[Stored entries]
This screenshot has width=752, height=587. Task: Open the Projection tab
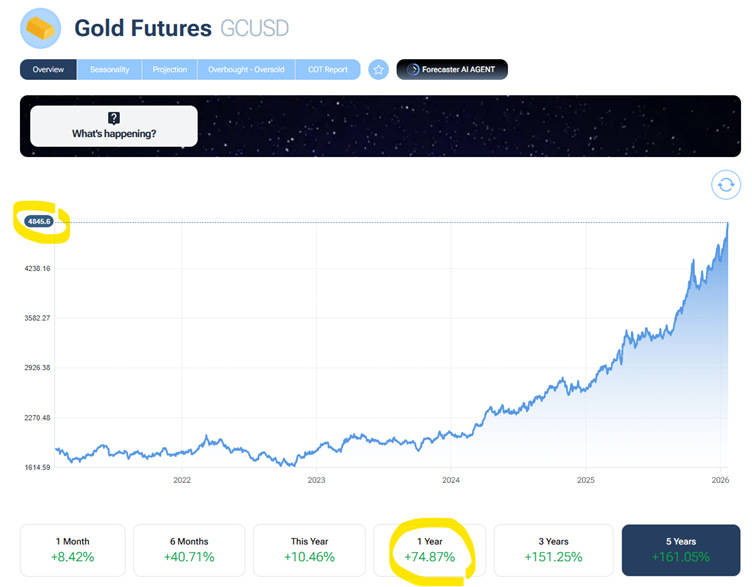point(170,70)
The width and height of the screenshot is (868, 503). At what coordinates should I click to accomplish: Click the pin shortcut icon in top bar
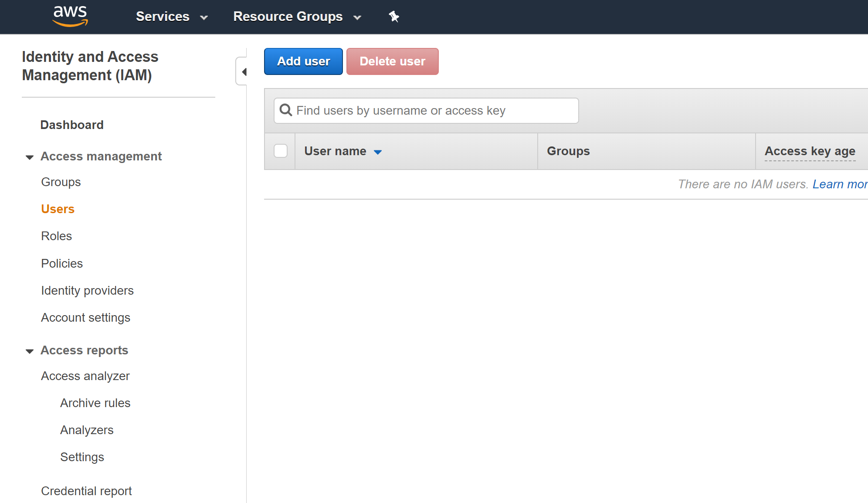(x=394, y=17)
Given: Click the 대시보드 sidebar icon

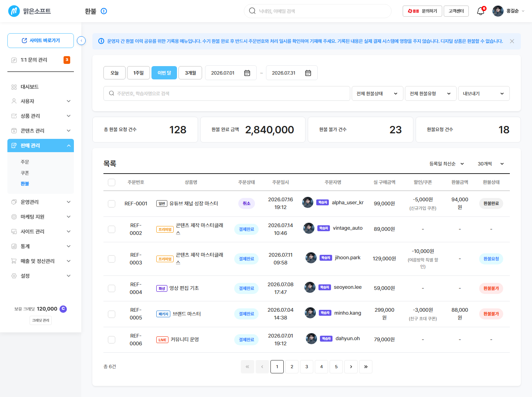Looking at the screenshot, I should pyautogui.click(x=14, y=87).
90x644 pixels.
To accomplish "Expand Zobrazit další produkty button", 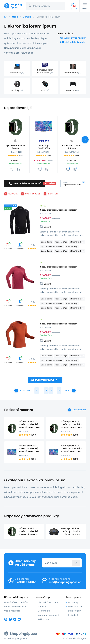I will [x=45, y=380].
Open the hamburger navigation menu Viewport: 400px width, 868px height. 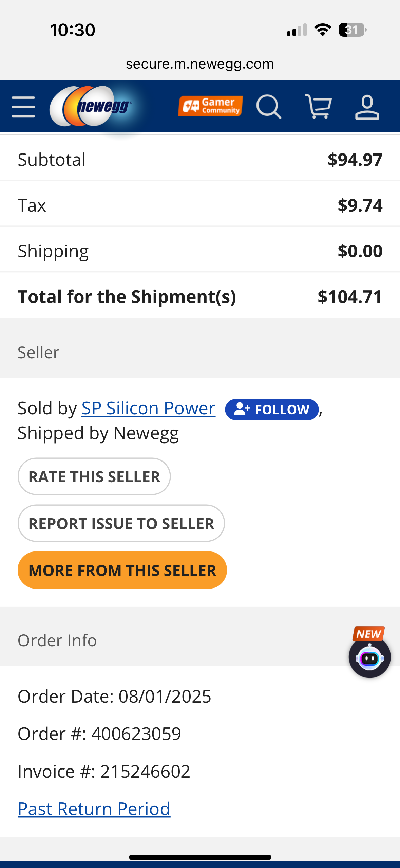pyautogui.click(x=23, y=107)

Prompt:
Where pictures appear, drop them, and reproduce exactly only the lines running from the beginning of the data to the line that contains "90x644 pixels.", inclusive.

Result of the task:
This screenshot has width=752, height=587. Task: Open the Projection tab
point(170,70)
The width and height of the screenshot is (868, 503). At what coordinates should I click to accomplish: Click the pin shortcut icon in top bar
(x=394, y=17)
Given: Click the 대시보드 sidebar icon

Looking at the screenshot, I should pyautogui.click(x=14, y=87).
90x644 pixels.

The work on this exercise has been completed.